ROS2 speed

Hi Bernd,

Thank you for reporting this. I’m sorry things weren’t working well in this case, even after all of the things you tried. Thank you for taking the time and effort to create the careful writeup and the minimal test case that demonstrates the problem. That helps so much.

I was able to replicate your results, and then spent some time trying other approaches. The following sequence of actions seem to make it work nicely on Cyclone with everything at defaults (Cyclone DDS with its out-of-the-box configuration):

  1. change from “row-major” message alignment to “column-major”. In other words, instead of a list of small messages, instead try a single message with “columns” for each primitive, like uint16[] x, uint16[] y, etc. The reasoning is the same as between PointCloud and PointCloud2 in ROS: it simplifies things a lot for the serialization and deserialization systems.
  2. increase the maximum and default UDP buffer sizes for both the write and read buffers. This is generally required for DDS, because it hammers UDP very hard when dealing with large and/or fast messages. It’s good you already did this, because performance crashes at high data rates when those buffers fill up.
  3. use a C++ subscriber for the performance measurement rather than the Python-based system provided by the ros2 CLI tool.

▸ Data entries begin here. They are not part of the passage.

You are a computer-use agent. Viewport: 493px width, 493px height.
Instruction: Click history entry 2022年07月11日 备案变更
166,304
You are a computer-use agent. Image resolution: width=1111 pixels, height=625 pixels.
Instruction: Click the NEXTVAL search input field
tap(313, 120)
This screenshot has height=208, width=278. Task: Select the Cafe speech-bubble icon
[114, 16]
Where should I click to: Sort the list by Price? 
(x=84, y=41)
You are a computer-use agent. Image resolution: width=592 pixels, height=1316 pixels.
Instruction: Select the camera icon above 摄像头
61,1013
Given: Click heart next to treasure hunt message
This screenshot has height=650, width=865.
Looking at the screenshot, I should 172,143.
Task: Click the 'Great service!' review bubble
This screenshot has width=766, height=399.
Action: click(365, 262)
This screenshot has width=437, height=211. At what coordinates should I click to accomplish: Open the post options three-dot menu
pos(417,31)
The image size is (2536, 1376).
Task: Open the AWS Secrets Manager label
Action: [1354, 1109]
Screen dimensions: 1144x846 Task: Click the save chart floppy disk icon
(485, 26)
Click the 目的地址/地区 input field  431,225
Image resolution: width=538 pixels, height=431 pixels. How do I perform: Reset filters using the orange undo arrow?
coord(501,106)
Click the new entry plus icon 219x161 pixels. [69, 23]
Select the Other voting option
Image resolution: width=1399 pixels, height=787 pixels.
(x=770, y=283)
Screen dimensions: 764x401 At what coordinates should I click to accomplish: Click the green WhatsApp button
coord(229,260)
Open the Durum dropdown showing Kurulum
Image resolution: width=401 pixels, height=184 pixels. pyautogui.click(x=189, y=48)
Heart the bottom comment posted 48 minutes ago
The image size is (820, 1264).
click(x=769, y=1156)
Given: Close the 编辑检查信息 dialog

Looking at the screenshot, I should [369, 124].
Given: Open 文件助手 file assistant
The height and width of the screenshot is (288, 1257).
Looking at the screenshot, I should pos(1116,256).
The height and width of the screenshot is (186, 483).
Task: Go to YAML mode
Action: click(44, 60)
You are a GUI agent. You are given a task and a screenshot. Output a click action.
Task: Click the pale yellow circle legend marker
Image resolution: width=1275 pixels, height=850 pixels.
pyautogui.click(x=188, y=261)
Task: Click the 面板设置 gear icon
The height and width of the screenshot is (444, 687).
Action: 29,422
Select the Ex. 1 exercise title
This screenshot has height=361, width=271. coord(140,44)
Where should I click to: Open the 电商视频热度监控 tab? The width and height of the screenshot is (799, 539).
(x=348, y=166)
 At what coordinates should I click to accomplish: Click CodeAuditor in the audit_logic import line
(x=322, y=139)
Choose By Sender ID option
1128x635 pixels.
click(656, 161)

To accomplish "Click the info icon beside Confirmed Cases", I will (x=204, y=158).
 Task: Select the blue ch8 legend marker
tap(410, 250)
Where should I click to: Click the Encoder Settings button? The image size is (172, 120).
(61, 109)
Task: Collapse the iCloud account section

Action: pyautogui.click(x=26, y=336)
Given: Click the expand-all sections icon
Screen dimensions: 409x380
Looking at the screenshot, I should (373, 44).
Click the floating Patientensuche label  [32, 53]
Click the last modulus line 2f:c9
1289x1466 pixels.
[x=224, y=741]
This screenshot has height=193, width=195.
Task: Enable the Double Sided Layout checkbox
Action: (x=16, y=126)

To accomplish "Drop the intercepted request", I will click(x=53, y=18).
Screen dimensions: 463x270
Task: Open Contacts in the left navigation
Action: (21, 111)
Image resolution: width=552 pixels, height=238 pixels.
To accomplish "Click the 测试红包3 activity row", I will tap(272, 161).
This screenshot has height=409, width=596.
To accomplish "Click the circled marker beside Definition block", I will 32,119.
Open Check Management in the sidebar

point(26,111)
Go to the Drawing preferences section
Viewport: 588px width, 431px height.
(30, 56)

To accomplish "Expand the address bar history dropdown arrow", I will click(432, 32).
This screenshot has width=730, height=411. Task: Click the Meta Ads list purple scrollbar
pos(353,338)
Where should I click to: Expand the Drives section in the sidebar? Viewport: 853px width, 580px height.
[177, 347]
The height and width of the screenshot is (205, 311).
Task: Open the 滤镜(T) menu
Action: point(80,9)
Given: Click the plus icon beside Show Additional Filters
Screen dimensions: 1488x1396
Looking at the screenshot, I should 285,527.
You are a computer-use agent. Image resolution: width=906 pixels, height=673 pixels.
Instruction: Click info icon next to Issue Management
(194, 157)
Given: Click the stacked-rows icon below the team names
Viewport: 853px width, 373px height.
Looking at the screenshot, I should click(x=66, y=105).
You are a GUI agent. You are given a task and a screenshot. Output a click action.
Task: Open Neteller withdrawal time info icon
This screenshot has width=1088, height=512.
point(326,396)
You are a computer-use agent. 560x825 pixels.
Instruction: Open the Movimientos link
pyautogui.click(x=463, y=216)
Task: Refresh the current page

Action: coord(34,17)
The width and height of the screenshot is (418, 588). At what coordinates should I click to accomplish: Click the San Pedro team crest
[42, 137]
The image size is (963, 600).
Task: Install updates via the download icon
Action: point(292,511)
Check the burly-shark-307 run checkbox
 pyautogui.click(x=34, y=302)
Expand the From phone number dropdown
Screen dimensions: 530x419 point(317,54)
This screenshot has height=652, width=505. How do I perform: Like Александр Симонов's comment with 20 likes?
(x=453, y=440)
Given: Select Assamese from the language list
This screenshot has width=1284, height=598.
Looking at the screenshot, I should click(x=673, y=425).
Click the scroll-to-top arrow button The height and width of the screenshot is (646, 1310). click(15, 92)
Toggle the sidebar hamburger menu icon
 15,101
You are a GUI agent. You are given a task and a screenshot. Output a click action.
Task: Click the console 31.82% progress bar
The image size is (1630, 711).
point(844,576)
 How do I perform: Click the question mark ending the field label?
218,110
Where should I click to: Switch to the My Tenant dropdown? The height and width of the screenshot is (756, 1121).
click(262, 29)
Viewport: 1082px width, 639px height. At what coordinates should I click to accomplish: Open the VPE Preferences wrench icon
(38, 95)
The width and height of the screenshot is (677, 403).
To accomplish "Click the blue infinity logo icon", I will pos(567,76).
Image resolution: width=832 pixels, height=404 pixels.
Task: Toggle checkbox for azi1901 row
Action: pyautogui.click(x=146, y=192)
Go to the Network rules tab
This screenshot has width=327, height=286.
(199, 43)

With those three steps, it now shows 100% message delivery at the full speed of 1000 Hz for messages up through 20,000 elements on my machine. When sending 5000-element messages, top shows CPU usage of 13% on the publisher and 25% on the subscriber. I am sure that with extra effort to increase fragment sizes and other DDS configuration games, things could get much better, but I didn’t try any of that.

You could also try using fixed-size arrays instead of dynamic-length arrays inside the message. Although that would make the downstream code a bit more complex to ignore the “unused” part of the buffer, some RMW implementations will then be able to use additional techniques to speed things up.

You could also try to compose the driver node in the same process as whatever will receive the messages and process them, because then you can bypass a lot of comms layers.

I’ll make a PR to your test-case repository with my hacky implementation of the ideas of (1) and (3) above.

Cheers!
Morgan

13 Likes